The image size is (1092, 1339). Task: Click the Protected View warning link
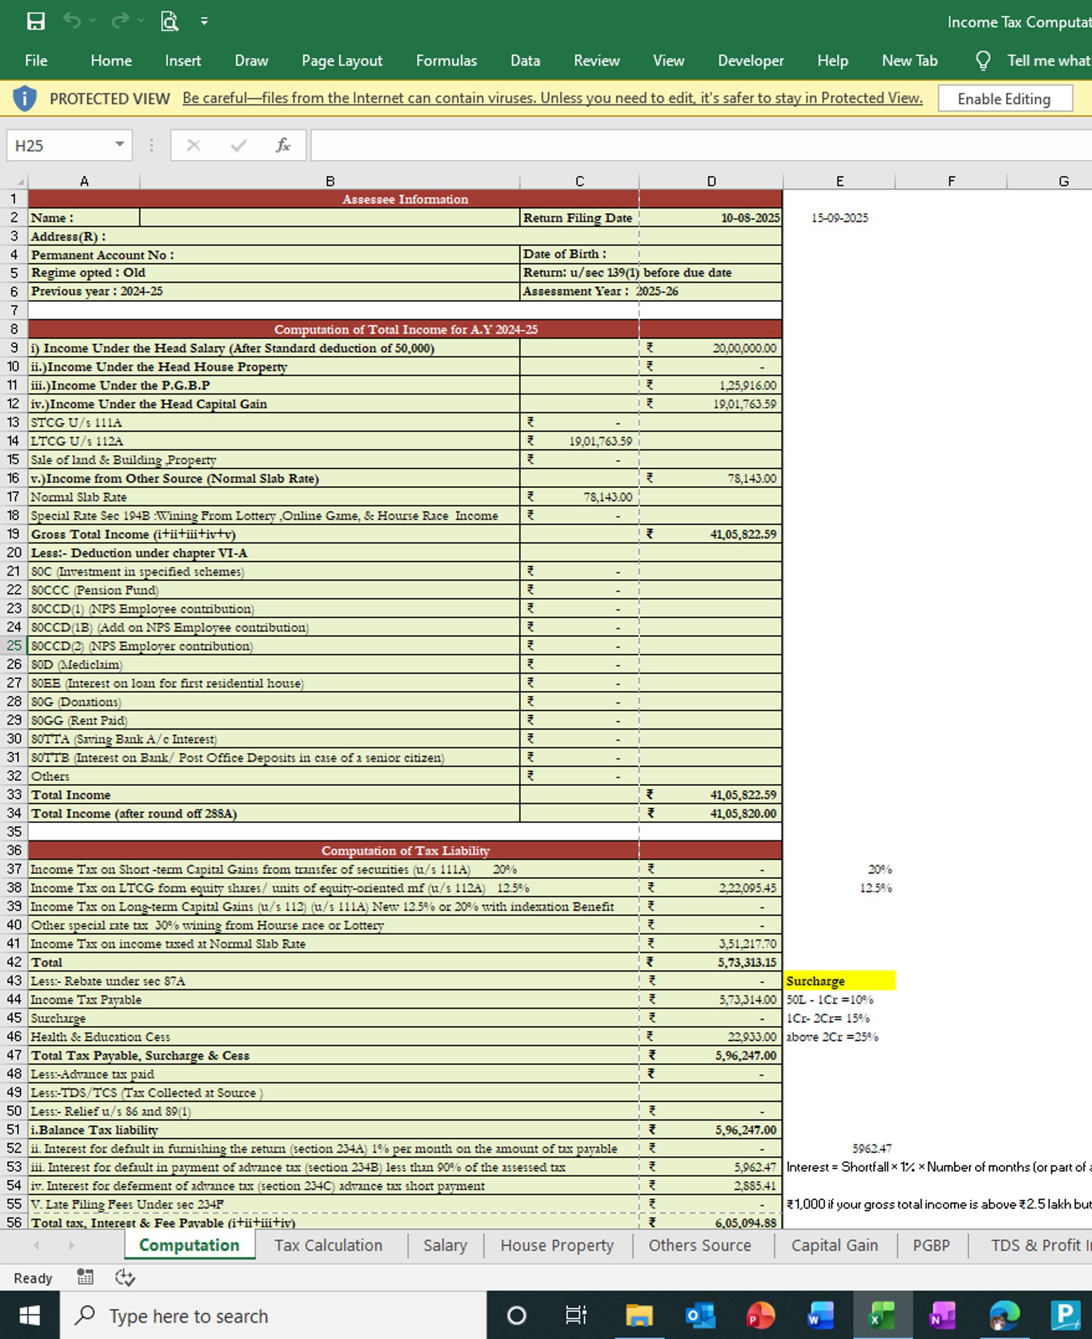pos(552,98)
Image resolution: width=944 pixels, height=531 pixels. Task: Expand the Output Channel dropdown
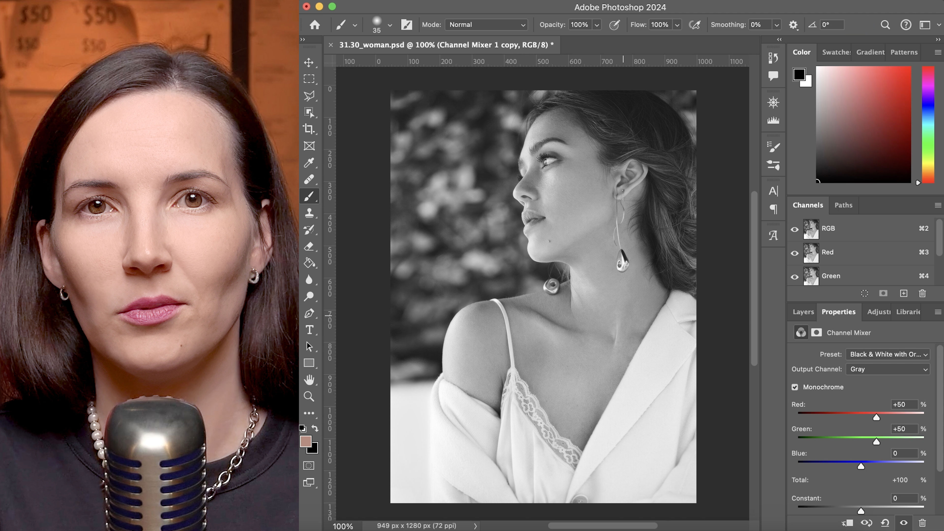pyautogui.click(x=888, y=369)
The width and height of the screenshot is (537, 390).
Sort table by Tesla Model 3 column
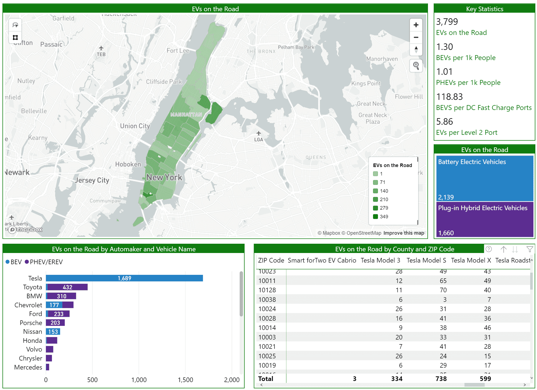[380, 260]
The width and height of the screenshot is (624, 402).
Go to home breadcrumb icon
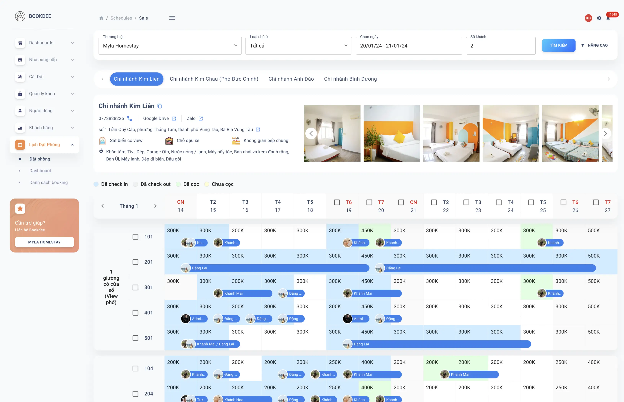(x=101, y=18)
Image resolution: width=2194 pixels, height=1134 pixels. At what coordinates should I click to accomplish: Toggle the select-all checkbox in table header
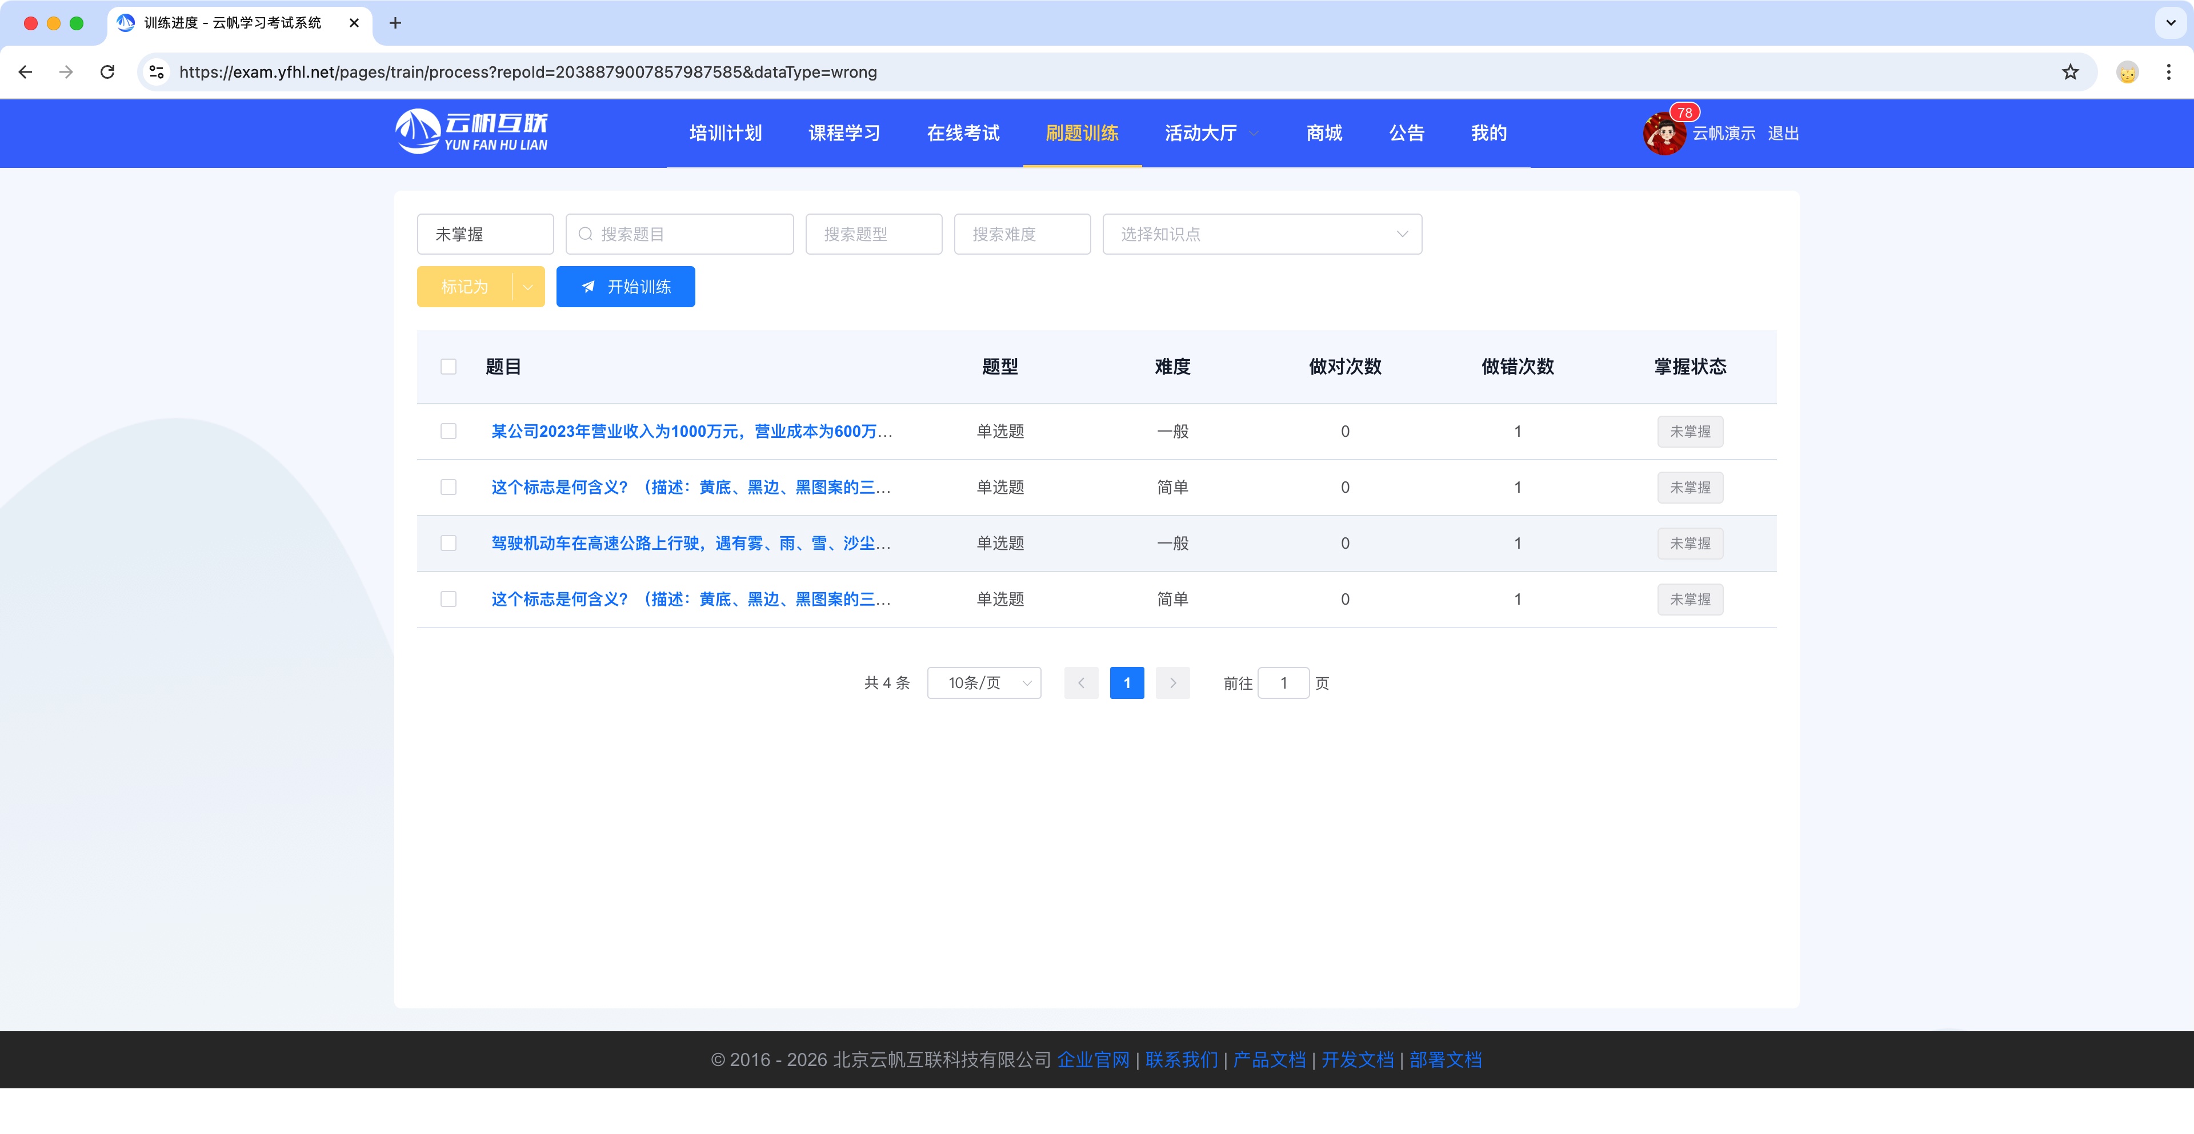(x=448, y=367)
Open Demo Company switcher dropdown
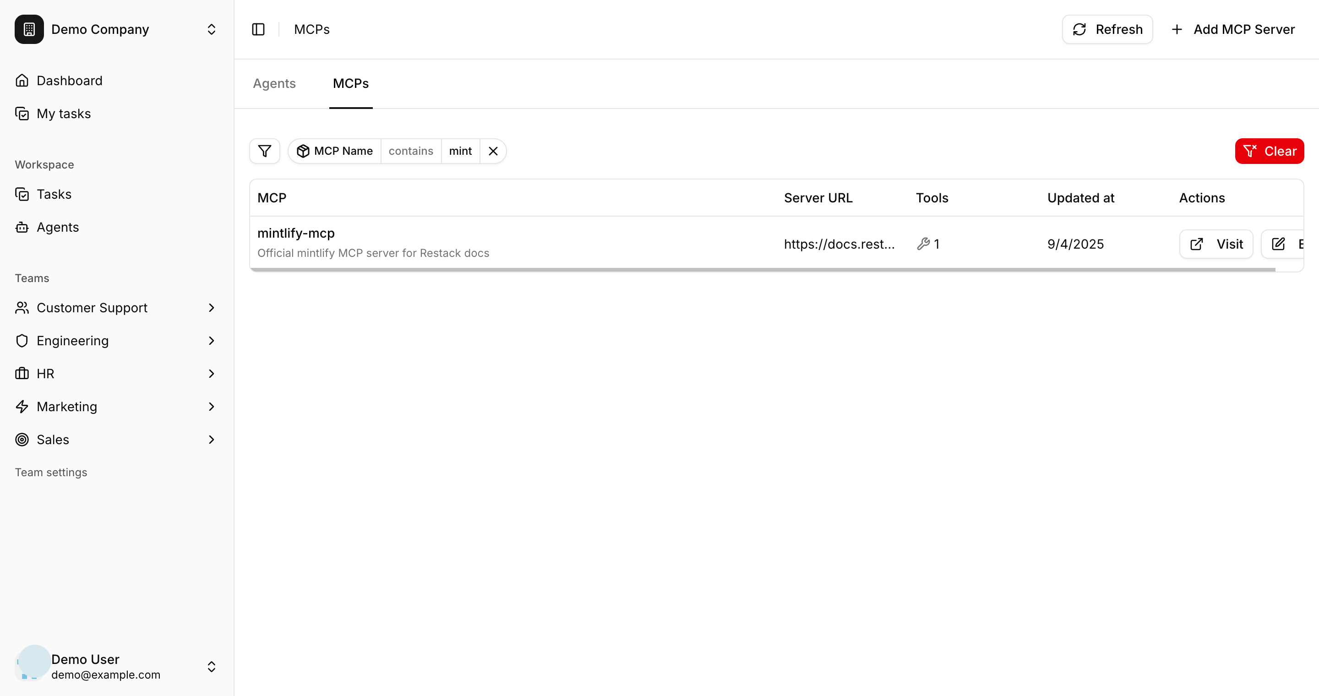This screenshot has width=1319, height=696. pyautogui.click(x=211, y=29)
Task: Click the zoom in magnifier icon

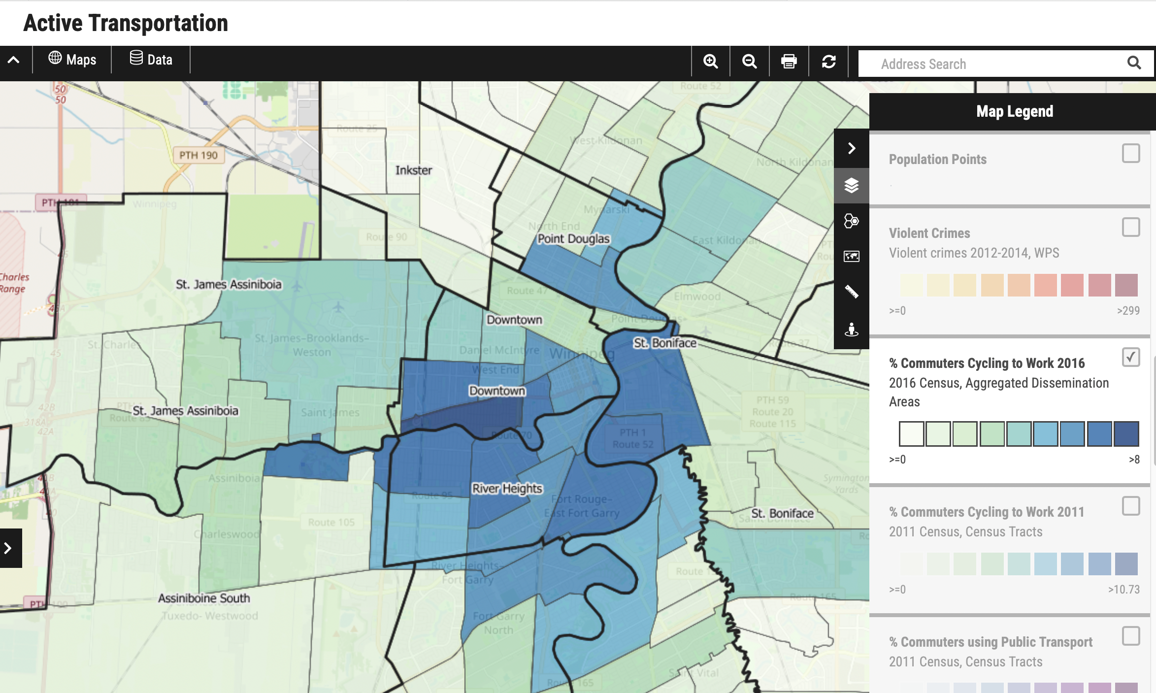Action: click(x=710, y=62)
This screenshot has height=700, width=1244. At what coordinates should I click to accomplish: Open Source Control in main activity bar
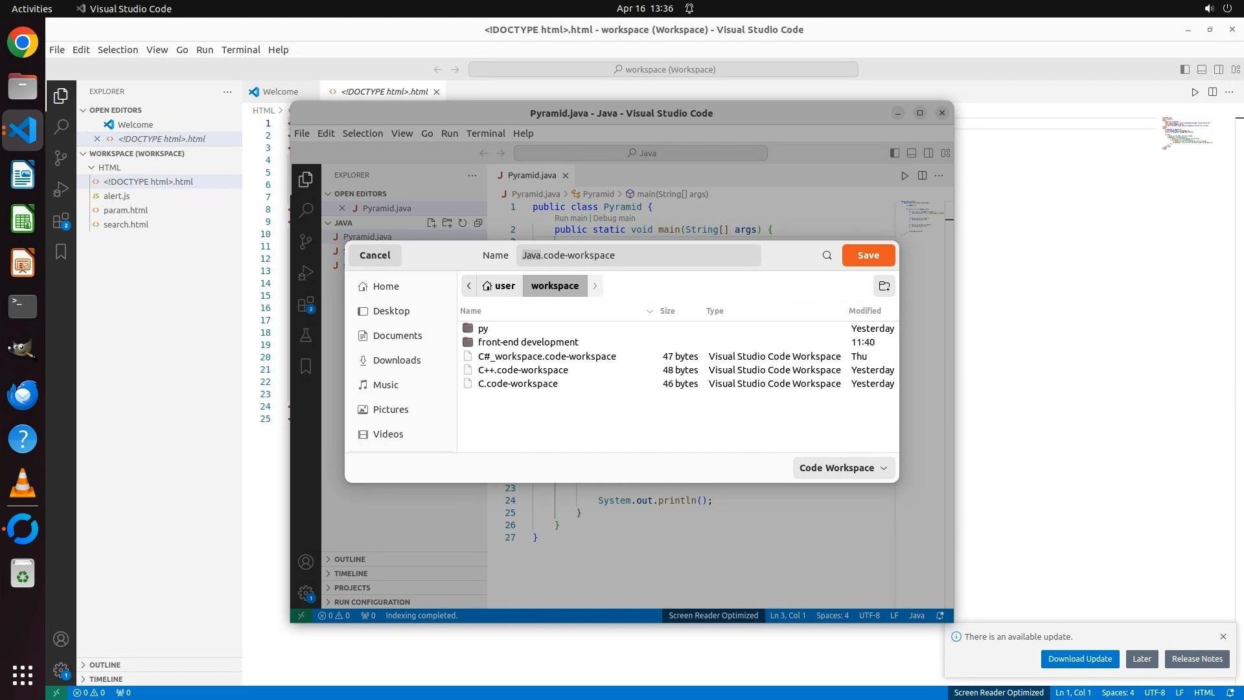61,158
= = = = =
AIM OF THE EXERCISE – Transcribe exactly the line containing "Sort table by Tesla Model 3 column" and every line after it through the end of the listing above; pictures are not part of the copy.

WRITTEN ANSWER –
Sort table by Tesla Model 3 column
[380, 260]
The width and height of the screenshot is (624, 402).
Go to home breadcrumb icon
(x=101, y=18)
Image resolution: width=2194 pixels, height=1134 pixels. At what coordinates should I click to accomplish: Toggle the select-all checkbox in table header
(x=448, y=367)
Open Demo Company switcher dropdown
This screenshot has width=1319, height=696. pyautogui.click(x=211, y=29)
Task: Click the zoom in magnifier icon

Action: click(x=710, y=62)
This screenshot has height=700, width=1244. At what coordinates should I click to accomplish: Open Source Control in main activity bar
61,158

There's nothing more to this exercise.